● SUPPLIED TEXT
*-*-*

Chattogram Polytechnic Institute (),
 is a government technical institution located in the port city of Chittagong, Bangladesh. It provides theoretical and practical education of basic engineering and technology. Chittagong Polytechnic Institute was established in 1962. It is one of the best public polytechnic institutes in Bangladesh.

Academics

Departments 
Currently there are seven technologies/departments. These are:
 Faculty of Civil Engineering
 Department of Civil Engineering
 Department of Environmental Engineering
 Faculty of Mechanical Engineering
 Department of Mechanical Engineering
 Faculty of Electrical and Electronic Engineering
 Department of Electrical Engineering
 Department of Electronics Engineering
 Department of Power Engineering
Faculty of Computer Science and Engineering
Department of Computer Science and Engineering

Information 
The Chittagong Polytechnic Institute contributes a lot to the Diploma in Engineering job sector in Bangladesh. It is situated on 35 acres of land in Nasirabad, Chittagong.

*-*-*

● DATA BLOCK
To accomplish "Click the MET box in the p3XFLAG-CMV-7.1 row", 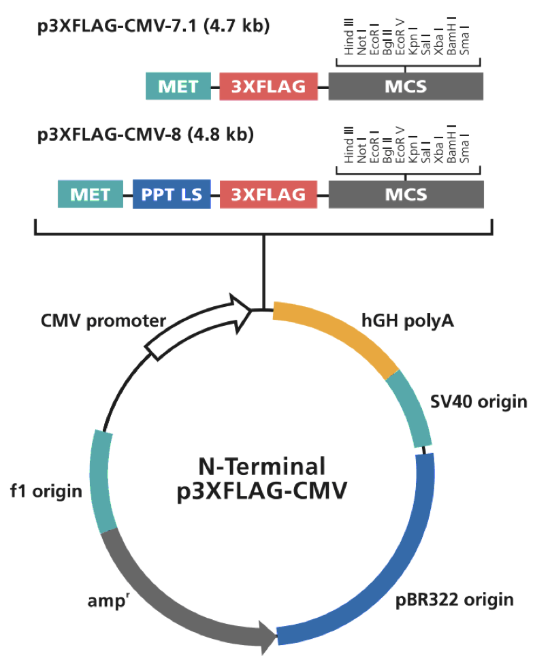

*-*-*

● TASK PROMPT
Answer these questions using the text on the Chittagong Polytechnic Institute.
1. In what year was the institute established?
2. Which departments fall under the Faculty of Electrical and Electronic Engineering?
3. How much land does the institute occupy, and in which area of Chittagong?
The lines are material of their own, apart from the institute text.

● RESPONSE FOR THIS EXERCISE
1. 1962
2. The Department of Electrical Engineering, the Department of Electronics Engineering, and the Department of Power Engineering
3. 35 acres, in Nasirabad